Task goal:
From the line that contains "Instruction: Click the Gross margin row label" to the end of the entries, write out every line exactly, including both ends, and nothing more.

(Stored data)

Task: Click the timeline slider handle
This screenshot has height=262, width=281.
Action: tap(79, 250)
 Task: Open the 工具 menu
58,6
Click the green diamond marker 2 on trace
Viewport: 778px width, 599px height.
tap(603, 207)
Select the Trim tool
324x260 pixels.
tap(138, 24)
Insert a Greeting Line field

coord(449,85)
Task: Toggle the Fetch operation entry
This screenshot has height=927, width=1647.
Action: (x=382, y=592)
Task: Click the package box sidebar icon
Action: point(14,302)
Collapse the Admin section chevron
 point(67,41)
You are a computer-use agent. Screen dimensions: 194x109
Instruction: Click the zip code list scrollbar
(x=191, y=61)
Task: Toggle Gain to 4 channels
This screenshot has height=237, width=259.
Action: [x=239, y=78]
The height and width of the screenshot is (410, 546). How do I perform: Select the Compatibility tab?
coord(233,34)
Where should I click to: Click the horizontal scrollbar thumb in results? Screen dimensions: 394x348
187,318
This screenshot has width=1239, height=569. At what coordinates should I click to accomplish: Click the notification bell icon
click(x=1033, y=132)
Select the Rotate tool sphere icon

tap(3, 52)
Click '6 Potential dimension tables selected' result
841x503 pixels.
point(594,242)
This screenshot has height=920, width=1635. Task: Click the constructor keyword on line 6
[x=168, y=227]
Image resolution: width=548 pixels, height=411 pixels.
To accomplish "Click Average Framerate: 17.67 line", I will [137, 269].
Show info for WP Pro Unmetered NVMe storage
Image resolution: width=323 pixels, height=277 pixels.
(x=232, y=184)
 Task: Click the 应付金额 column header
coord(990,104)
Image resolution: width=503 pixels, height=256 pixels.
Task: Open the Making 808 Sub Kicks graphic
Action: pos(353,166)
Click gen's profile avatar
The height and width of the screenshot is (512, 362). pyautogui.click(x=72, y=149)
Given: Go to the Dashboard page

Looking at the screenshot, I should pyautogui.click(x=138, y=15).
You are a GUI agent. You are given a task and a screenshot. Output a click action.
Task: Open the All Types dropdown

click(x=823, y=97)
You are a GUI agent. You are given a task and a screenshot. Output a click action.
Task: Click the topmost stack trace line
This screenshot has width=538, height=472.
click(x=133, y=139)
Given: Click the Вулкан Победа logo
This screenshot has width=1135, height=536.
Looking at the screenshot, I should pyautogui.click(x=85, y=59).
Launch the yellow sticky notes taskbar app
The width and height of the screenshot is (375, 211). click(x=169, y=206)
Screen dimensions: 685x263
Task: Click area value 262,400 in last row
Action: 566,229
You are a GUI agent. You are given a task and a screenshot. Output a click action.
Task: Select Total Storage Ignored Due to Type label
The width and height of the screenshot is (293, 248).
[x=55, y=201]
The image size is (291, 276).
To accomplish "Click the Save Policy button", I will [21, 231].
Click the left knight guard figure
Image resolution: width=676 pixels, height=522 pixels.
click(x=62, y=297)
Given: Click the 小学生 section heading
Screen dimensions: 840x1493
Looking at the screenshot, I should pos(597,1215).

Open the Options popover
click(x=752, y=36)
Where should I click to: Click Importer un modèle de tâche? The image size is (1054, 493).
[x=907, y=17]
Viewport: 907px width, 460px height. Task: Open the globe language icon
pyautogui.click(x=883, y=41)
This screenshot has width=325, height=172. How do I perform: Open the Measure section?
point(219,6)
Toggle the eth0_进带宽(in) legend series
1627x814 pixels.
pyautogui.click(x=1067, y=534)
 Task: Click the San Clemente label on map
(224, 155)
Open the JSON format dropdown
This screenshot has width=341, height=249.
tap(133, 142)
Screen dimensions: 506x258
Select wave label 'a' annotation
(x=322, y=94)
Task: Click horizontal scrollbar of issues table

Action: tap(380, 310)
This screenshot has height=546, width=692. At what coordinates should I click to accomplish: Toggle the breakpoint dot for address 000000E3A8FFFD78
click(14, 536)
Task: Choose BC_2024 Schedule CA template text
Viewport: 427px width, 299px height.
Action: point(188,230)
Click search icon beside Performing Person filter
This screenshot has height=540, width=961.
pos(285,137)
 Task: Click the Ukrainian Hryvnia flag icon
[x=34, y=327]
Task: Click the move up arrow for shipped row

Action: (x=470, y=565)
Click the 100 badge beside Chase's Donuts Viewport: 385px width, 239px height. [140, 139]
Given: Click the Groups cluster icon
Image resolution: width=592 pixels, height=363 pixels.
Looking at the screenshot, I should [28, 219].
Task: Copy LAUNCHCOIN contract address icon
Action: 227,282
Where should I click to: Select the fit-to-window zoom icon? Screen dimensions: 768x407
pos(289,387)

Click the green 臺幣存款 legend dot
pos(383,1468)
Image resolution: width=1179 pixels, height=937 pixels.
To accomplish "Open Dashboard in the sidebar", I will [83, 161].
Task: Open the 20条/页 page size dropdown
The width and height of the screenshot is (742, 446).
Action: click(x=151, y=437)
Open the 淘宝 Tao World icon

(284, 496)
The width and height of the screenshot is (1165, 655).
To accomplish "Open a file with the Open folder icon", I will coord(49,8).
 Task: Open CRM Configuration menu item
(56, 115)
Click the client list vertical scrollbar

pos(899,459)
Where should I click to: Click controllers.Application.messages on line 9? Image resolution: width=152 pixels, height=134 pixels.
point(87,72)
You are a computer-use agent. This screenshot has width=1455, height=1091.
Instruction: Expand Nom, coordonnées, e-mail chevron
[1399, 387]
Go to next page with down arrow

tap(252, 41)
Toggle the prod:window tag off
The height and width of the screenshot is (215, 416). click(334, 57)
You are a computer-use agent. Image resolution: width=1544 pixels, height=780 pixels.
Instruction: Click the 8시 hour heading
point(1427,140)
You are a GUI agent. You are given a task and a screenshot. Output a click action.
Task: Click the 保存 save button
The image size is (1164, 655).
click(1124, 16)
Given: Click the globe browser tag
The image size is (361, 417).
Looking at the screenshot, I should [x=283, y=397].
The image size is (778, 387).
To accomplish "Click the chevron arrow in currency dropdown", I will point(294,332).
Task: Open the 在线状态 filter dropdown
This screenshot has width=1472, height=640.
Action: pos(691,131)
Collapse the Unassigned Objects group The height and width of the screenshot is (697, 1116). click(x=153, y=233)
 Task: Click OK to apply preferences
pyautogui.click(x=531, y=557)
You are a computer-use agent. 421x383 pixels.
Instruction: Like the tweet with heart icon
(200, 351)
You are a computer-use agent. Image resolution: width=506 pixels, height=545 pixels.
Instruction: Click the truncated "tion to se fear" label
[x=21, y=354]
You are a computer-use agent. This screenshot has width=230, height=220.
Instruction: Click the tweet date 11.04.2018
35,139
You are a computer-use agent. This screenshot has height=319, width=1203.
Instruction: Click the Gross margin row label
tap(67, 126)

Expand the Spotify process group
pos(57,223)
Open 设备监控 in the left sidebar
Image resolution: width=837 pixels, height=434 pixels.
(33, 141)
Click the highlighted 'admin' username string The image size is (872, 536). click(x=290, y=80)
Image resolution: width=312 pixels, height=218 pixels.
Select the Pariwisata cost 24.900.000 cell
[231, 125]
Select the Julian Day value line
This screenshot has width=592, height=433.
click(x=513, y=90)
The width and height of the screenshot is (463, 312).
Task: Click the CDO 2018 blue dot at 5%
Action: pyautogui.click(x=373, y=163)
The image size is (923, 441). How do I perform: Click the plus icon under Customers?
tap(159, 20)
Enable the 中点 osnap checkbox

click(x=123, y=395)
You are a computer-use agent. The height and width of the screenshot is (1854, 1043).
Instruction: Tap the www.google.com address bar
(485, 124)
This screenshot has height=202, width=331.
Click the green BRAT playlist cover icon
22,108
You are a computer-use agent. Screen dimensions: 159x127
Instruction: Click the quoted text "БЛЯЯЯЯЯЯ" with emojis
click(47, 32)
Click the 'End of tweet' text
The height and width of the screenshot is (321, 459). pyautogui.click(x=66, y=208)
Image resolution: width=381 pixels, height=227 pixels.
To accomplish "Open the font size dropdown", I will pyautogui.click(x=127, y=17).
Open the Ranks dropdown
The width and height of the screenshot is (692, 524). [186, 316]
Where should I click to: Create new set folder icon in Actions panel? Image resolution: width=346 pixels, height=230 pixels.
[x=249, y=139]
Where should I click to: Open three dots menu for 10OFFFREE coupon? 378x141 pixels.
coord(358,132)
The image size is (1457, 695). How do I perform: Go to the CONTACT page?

Task response:
Instruction: Click the Gross margin row label
tap(67, 126)

Expand the Spotify process group
pos(57,223)
Open 设备监控 in the left sidebar
Image resolution: width=837 pixels, height=434 pixels.
(33, 141)
Click the highlighted 'admin' username string The image size is (872, 536). click(x=290, y=80)
Image resolution: width=312 pixels, height=218 pixels.
Select the Pariwisata cost 24.900.000 cell
[231, 125]
Select the Julian Day value line
This screenshot has width=592, height=433.
click(x=513, y=90)
The width and height of the screenshot is (463, 312).
Task: Click the CDO 2018 blue dot at 5%
Action: pyautogui.click(x=373, y=163)
The image size is (923, 441). How do I perform: Click the plus icon under Customers?
tap(159, 20)
Enable the 中点 osnap checkbox

click(x=123, y=395)
You are a computer-use agent. The height and width of the screenshot is (1854, 1043).
Instruction: Tap the www.google.com address bar
(485, 124)
This screenshot has height=202, width=331.
Click the green BRAT playlist cover icon
22,108
You are a computer-use agent. Screen dimensions: 159x127
Instruction: Click the quoted text "БЛЯЯЯЯЯЯ" with emojis
click(47, 32)
Click the 'End of tweet' text
The height and width of the screenshot is (321, 459). pyautogui.click(x=66, y=208)
Image resolution: width=381 pixels, height=227 pixels.
To accomplish "Open the font size dropdown", I will pyautogui.click(x=127, y=17).
Open the Ranks dropdown
The width and height of the screenshot is (692, 524). [186, 316]
Where should I click to: Create new set folder icon in Actions panel? Image resolution: width=346 pixels, height=230 pixels.
[x=249, y=139]
Where should I click to: Open three dots menu for 10OFFFREE coupon? 378x141 pixels.
coord(358,132)
The image size is (1457, 695). How do I perform: Go to the CONTACT page?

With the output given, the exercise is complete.